Great white sharks hunt down their prey in the same way as serial killers, scientists have found.
Published: 7:01AM BST 22 Jun 2009
Researchers used methods copied from criminology to show that great whites pick their targets in a highly focused fashion.
Prolific killers such as Peter Sutcliffe, the "Yorkshire Ripper", behave in much the same way.
The scientists adapted geographic profiling, a mathematical technique used to track down serial criminals, to investigate the hunting habits of great whites.
They observed the location of 340 shark attacks and used the data to locate the sharks' "anchor points".
In criminal investigations, a series of linked crimes - usually murder, rape or arson - is used to determine the rough location of the perpetrator's "anchor point". Most often this is a home or place of work.
Serial killers or rapists tend to operate within a confined area around the anchor point, so knowing its location allows police to avoid being swamped with suspects and prioritise those who live or work in certain areas.
The shark scientists linked the "crimes" of great whites off the South African coast - attacks on seals - and found that the sharks had a well defined search base.
Their "anchor point" tended to be 100 metres seaward of where the seals accessed and left the island where they lived.
Smaller, younger, sharks exhibited more dispersed search patterns and were less successful hunters.
The research, led by Dr Neil Hammerschlag, from the University of Miami in the US, is reported in the Journal of Zoology, published by the Zoological Society of London.

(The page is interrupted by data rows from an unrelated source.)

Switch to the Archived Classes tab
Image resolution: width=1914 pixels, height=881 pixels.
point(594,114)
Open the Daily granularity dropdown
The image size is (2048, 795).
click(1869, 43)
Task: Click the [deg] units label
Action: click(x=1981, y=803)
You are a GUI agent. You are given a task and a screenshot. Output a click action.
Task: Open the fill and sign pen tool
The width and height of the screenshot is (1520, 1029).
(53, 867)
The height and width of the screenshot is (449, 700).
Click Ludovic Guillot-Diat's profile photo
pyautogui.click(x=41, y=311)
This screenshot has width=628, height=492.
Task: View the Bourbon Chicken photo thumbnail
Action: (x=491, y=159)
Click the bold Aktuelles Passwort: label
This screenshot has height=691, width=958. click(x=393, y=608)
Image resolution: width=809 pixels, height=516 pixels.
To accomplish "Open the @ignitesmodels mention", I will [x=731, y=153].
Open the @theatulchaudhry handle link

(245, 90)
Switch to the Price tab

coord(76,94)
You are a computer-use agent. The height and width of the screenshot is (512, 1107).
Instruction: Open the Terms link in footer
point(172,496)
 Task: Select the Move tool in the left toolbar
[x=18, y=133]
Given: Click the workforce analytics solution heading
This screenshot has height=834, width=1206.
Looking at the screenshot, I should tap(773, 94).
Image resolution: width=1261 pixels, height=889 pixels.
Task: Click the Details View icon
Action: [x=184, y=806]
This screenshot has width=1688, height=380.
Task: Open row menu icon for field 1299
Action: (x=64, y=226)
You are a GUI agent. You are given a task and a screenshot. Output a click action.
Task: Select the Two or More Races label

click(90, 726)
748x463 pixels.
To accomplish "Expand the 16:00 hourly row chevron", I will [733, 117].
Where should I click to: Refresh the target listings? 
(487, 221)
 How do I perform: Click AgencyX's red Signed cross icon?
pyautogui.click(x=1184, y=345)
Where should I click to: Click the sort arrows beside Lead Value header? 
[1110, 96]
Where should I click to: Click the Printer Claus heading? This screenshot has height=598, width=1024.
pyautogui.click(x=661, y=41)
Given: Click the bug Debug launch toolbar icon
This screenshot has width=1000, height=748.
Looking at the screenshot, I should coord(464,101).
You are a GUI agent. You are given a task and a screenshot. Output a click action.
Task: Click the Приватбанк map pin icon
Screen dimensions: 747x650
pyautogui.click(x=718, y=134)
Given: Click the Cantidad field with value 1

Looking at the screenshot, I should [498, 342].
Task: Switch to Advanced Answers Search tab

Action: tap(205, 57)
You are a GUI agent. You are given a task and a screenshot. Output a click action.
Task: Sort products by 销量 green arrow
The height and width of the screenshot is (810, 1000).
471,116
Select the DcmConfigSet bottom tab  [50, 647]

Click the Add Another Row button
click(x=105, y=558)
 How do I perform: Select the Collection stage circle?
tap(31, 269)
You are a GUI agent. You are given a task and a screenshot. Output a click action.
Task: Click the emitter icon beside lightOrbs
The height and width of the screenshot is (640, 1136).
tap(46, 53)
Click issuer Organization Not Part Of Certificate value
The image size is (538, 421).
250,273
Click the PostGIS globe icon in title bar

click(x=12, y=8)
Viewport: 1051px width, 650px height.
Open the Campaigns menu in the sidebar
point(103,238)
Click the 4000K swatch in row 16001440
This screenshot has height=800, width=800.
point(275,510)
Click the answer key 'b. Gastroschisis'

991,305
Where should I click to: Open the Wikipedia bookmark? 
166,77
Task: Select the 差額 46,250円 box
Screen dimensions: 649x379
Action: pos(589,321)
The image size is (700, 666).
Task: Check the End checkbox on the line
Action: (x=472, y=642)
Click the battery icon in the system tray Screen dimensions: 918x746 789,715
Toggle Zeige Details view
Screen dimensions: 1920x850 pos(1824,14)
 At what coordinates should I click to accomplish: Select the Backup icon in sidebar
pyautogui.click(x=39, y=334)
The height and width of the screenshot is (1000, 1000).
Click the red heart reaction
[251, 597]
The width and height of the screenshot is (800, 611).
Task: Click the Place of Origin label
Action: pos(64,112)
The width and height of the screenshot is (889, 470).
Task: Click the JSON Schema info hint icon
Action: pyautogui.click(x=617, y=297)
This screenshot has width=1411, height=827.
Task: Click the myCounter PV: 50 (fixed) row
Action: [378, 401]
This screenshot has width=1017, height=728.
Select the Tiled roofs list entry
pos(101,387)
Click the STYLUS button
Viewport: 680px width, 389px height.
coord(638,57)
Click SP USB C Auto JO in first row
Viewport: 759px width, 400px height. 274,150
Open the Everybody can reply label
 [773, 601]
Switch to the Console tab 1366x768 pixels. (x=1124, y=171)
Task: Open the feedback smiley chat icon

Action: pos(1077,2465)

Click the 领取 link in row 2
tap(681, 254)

Dr Steven Le Comber, an expert on geographic profiling at the School of Biological and Chemical Sciences at Queen Mary, University of London, said: "Geographic profiling is an interesting new way to study patterns of animal foraging, and especially predation.
"Shark hunting patterns are extremely difficult to study and the work here will have important implications for our understanding of the ways in which predators hunt their prey."
Geographic profiling was developed by former Canadian "beat" policeman Kim Rossmo, now Professor of Criminal Justice at Texas State University.
It is extremely useful for whittling down lists of suspects and now routinely used by law enforcement agencies around the world.
In the Yorkshire Ripper case in the 1970s and 1980s police amassed a total of 268,000 potential suspect names and 4.5 million vehicle registration numbers.